• PROBLEM TO WORK ON:
Go to the line holding "You are a computer-use agent. Viewport: 683px" in the data below and repeat it exactly, then each line after it up to and including the one holding "Go to the Lead section". Omit pictures.

ENTRIES SUPPLIED START

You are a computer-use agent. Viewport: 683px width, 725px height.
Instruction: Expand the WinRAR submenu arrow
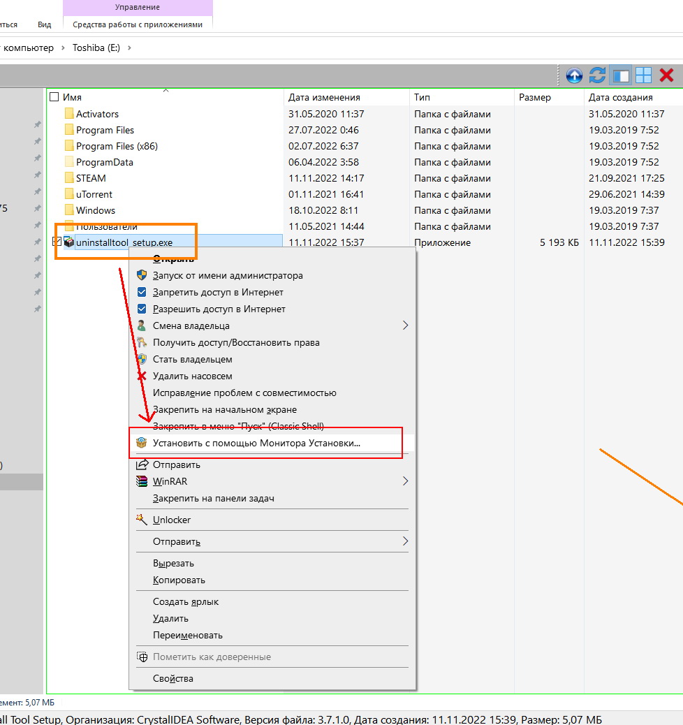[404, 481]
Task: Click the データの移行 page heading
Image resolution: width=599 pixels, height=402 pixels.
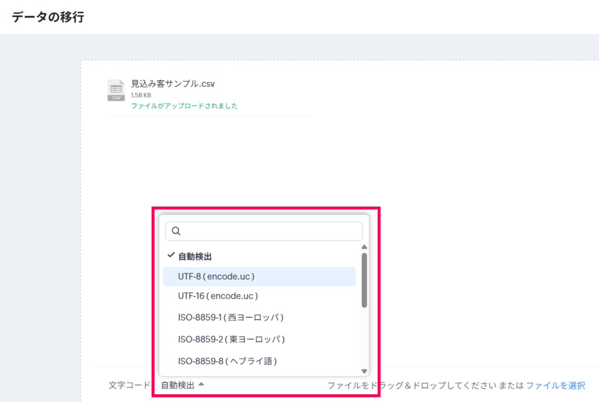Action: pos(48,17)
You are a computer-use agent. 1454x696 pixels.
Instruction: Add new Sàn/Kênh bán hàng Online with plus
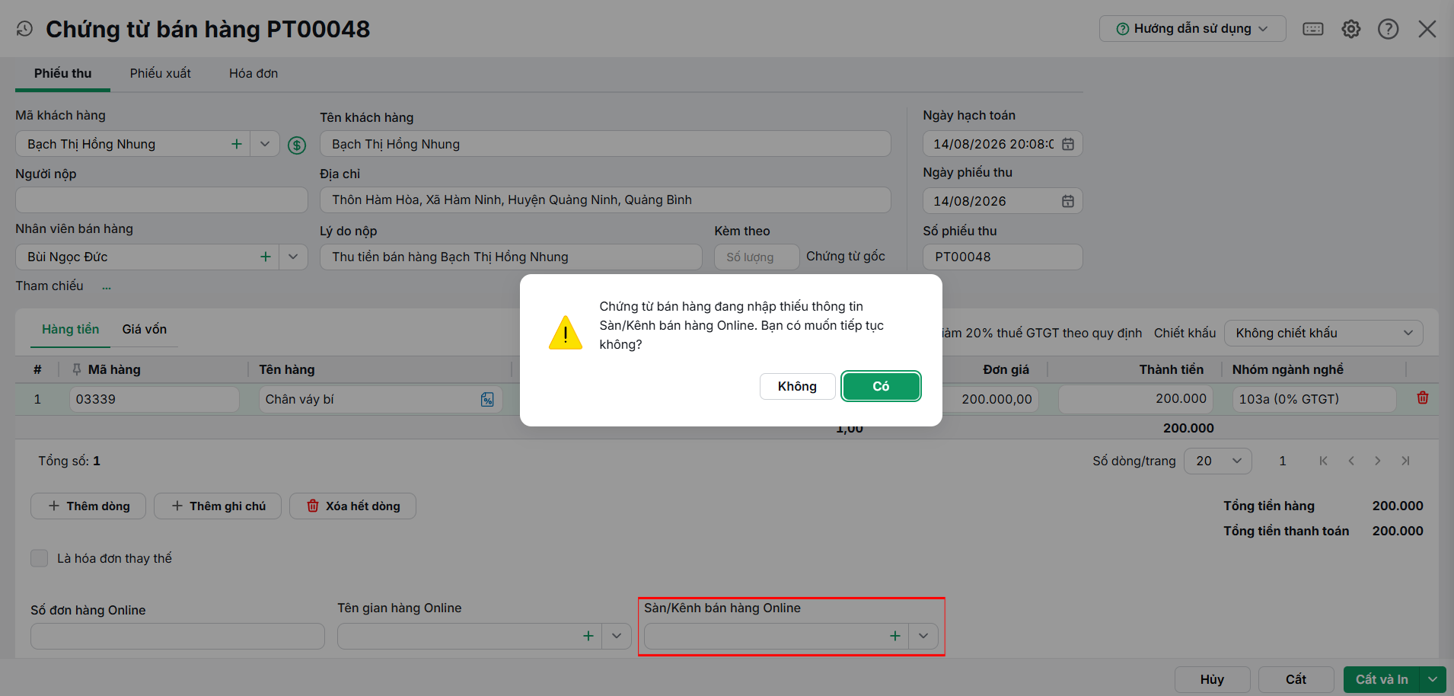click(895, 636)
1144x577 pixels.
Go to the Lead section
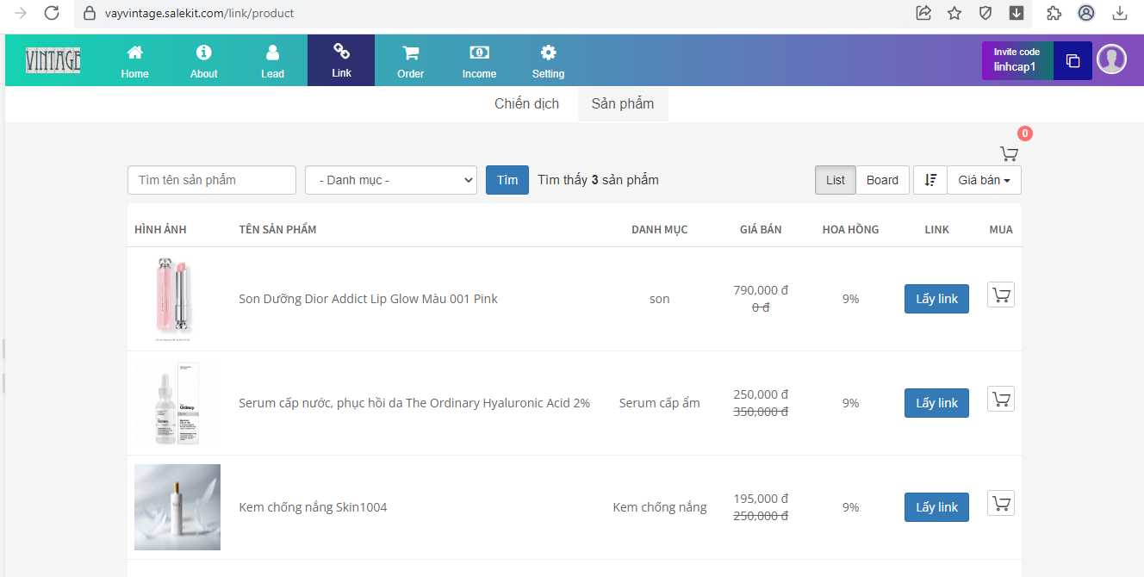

ENTRIES SUPPLIED END
ENTRIES SUPPLIED START

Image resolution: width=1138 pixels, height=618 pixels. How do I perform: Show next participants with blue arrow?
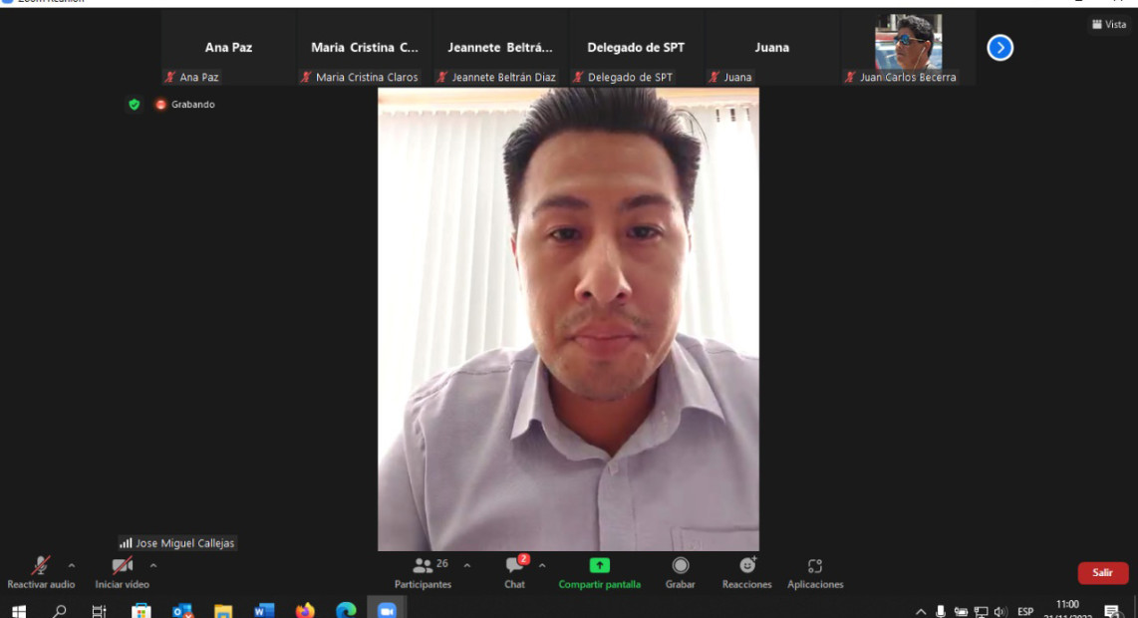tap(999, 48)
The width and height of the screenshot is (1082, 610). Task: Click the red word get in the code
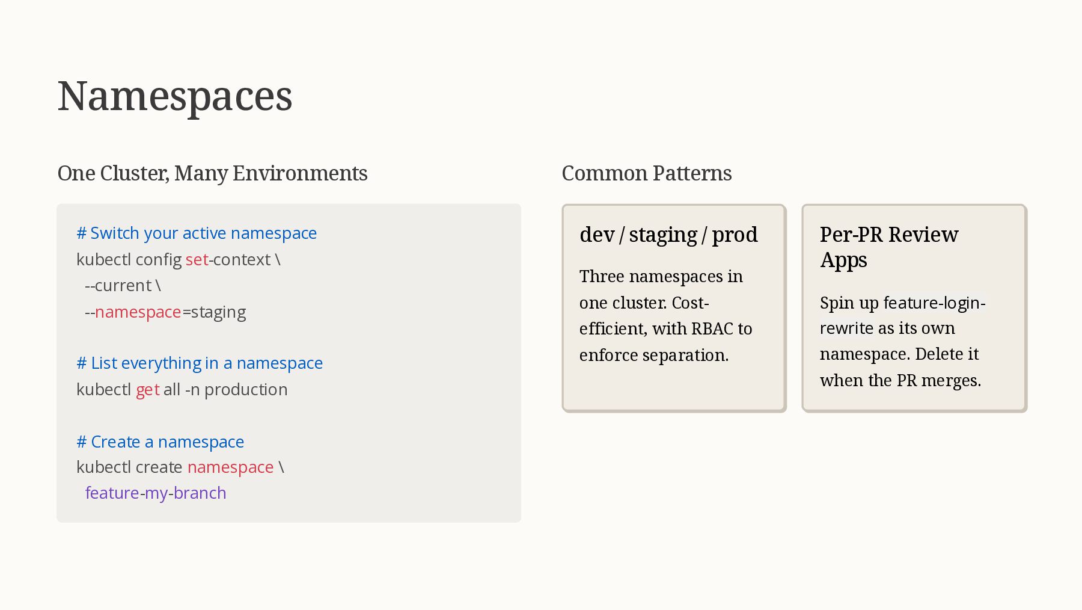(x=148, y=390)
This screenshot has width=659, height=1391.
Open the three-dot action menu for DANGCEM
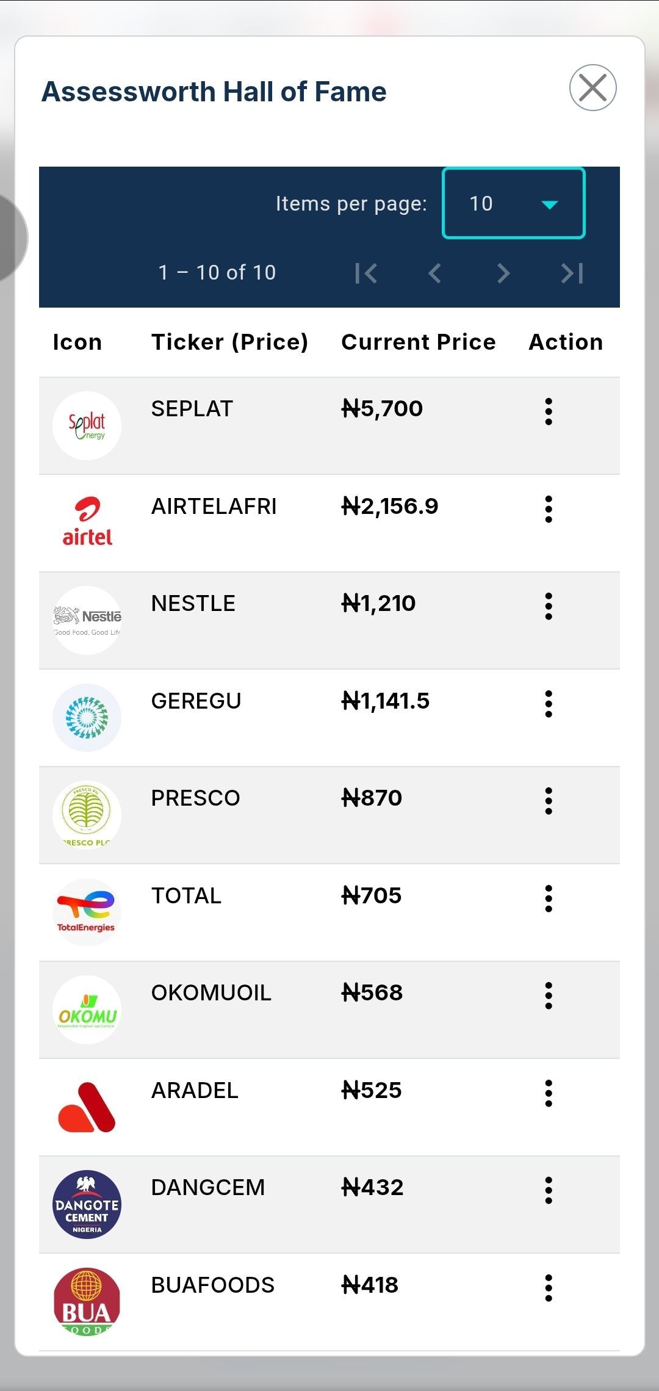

ENTRIES SUPPLIED END

• RESPONSE AREA:
You are a computer-use agent. Viewport: 683px width, 725px height.
Instruction: Expand the WinRAR submenu arrow
[404, 481]
Task: Click the データの移行 page heading
Image resolution: width=599 pixels, height=402 pixels.
Action: pos(48,17)
You are a computer-use agent. 1454x696 pixels.
Instruction: Add new Sàn/Kênh bán hàng Online with plus
click(895, 636)
1144x577 pixels.
Go to the Lead section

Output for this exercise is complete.